Obe Schillings was convicted of the unlawful possession of intoxicating liquor, and he appeals. Affirmed.

Judgment affirmed.

H. L. Finch, for appellant.

James W. Cassedy, Jr., Assistant Attorney-General, for the state.

OPINION

ETHRIDGE, P.J.

Obe Schillings was tried and convicted for the unlawful possession of intoxicating liquor, fined one hundred dollars and costs, and sentenced to thirty days in jail, but the jail sentence was suspended on good behavior. From said conviction and sentence, he appeals to this court.

The facts upon which Schillings was convicted were these: Joe Hill, a deputy sheriff of Jones county, Miss., on the 15th day of December, 1927, was driving along the public highway between Laurel and Ellisville, and, while passing a vacant house that had been a restaurant and filling station, he detected the odor of whisky, and got out of his car to make an investigation. He discovered appellant, with others, inside the building. Appellant, at the time he (the deputy sheriff) entered the house, had in his hand a bottle containing liquor, but, as the deputy sheriff approached him, he broke the bottle over an old stove which had been left in the abandoned restaurant. The deputy sheriff testified that there was liquor in said bottle so broken.

Appellant denied that there was liquor in the bottle, and denied that he had the unlawful possession, ownership, or control of any liquor and claimed that the bottle which the deputy sheriff found in his possession was an empty bottle that had been left in the old abandoned restaurant. Another witness testified for the appellant to the same effect.

There was also testimony to the effect that two women were sitting in a car near the old abandoned building at the time the deputy sheriff made this inspection of the building.

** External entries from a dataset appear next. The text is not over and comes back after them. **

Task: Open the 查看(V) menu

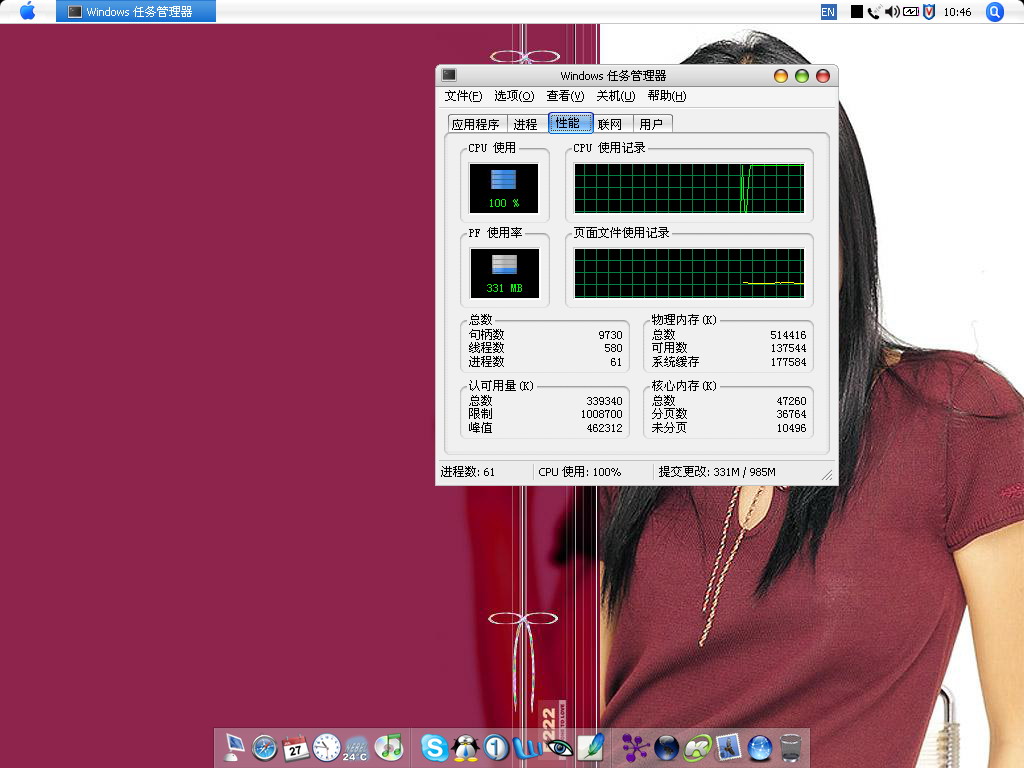Action: pos(565,96)
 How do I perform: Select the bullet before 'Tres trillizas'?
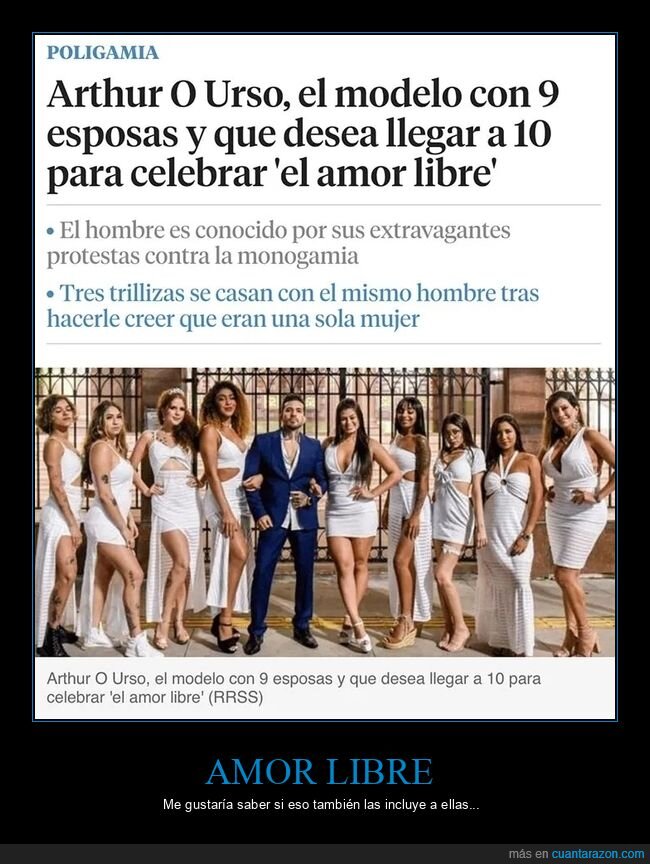tap(51, 294)
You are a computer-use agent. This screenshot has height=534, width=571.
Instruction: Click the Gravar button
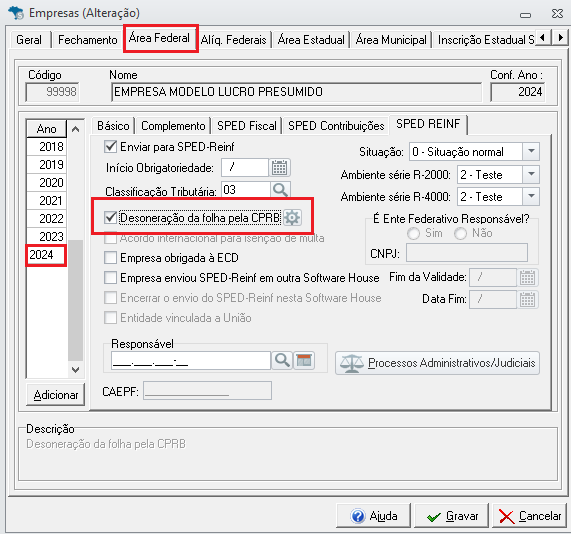coord(451,515)
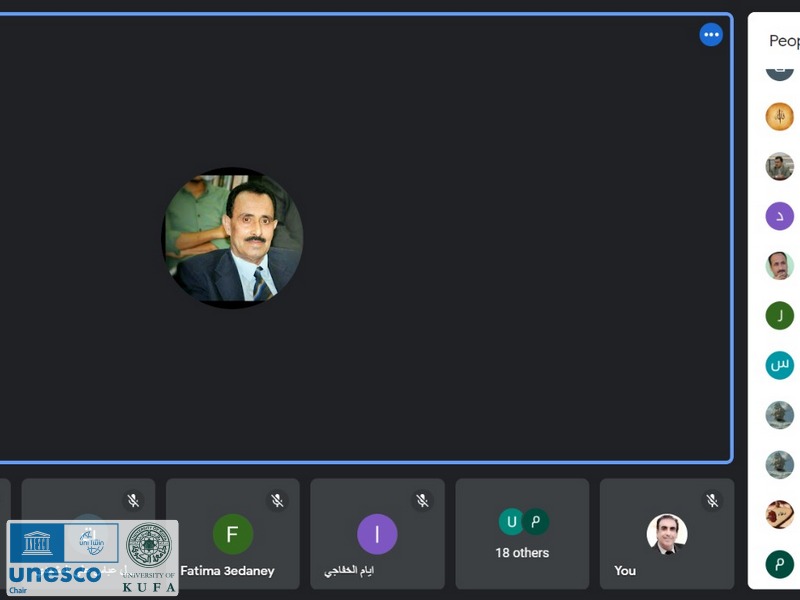Expand the 18 others participants tile
Viewport: 800px width, 600px height.
pyautogui.click(x=522, y=552)
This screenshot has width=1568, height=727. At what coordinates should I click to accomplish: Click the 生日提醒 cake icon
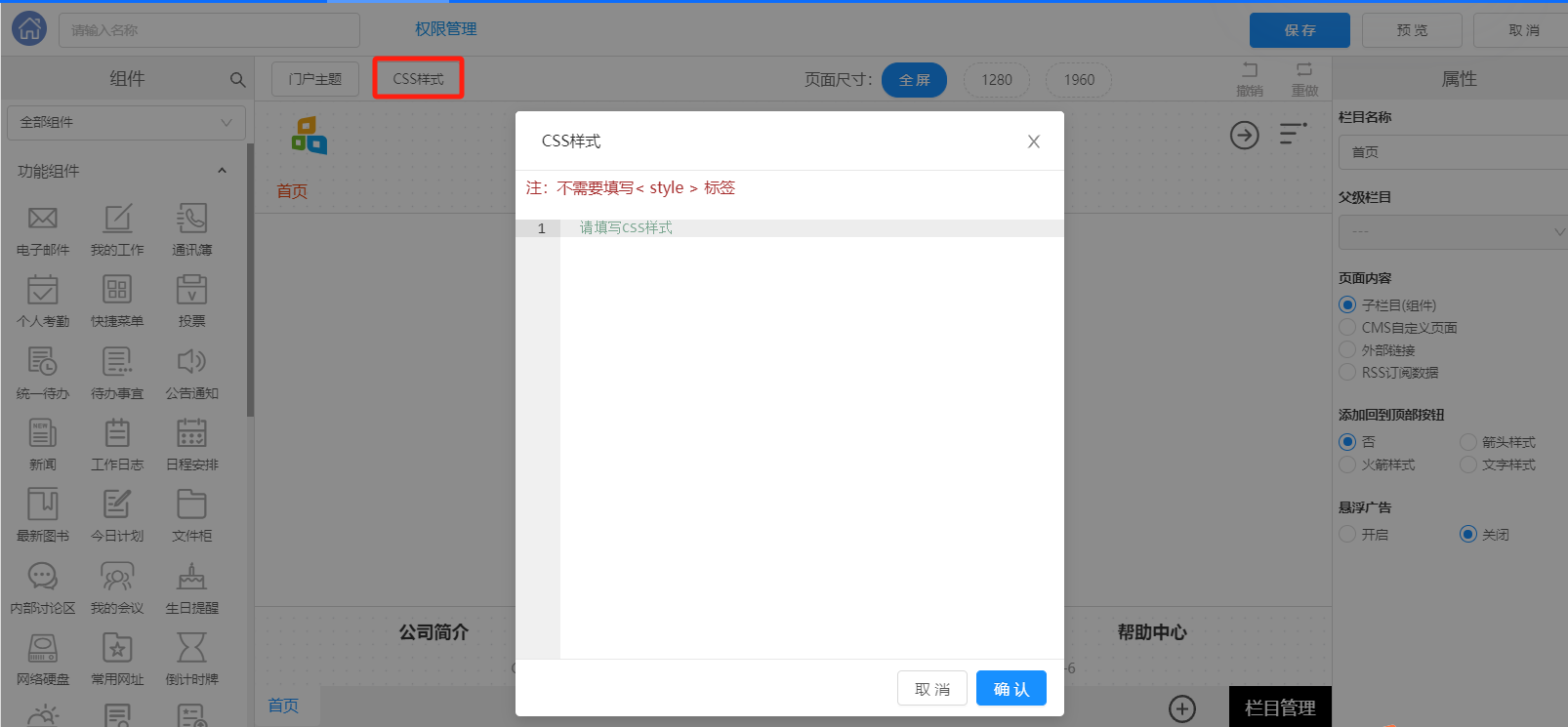click(x=191, y=577)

It does not appear that the deputy sheriff had a warrant to make an arrest, nor does it appear that the appellant, or either of the other persons with him, owned or had any right to the possession of the building.

It is urged, first, that the evidence is insufficient to sustain the conviction. As we understand the law, the presence of whisky may be established by smell as well as by vision; and the fact that the deputy sheriff smelled liquor as he approached the building, and, deeming it his duty to investigate and ascertain, if possible, whether liquor was being possessed contrary to law, went inside the building and there saw the appellant break the bottle in which there was whisky, and smelled the whisky as it was spilled upon the floor, was sufficient to go to the jury upon the question of whether the appellant was in possession of intoxicating liquor. Having the bottle in his hand and breaking it himself is a fact which, coupled with the fact that the bottle contained whisky, when taken in connection with appellant's denial that there was whisky in the bottle, is sufficient evidence for the jury to infer that appellant was the possessor of the liquor.

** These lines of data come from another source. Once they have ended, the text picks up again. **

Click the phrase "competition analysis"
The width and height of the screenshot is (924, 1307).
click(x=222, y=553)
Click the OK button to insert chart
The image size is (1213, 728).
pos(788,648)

Appellant next assigns as error certain remarks made by the county attorney in arguing the case. It is first argued as error that the county attorney made the following remark:

"What interest could the witness Joe Hill have in the case? He was a deputy sheriff and not an undercover man, getting a part of the fine imposed for his services."

The bill of exceptions shows that the court sustained this objection, and the record does not show that a motion was made to discharge the jury and enter a mistrial. Furthermore,...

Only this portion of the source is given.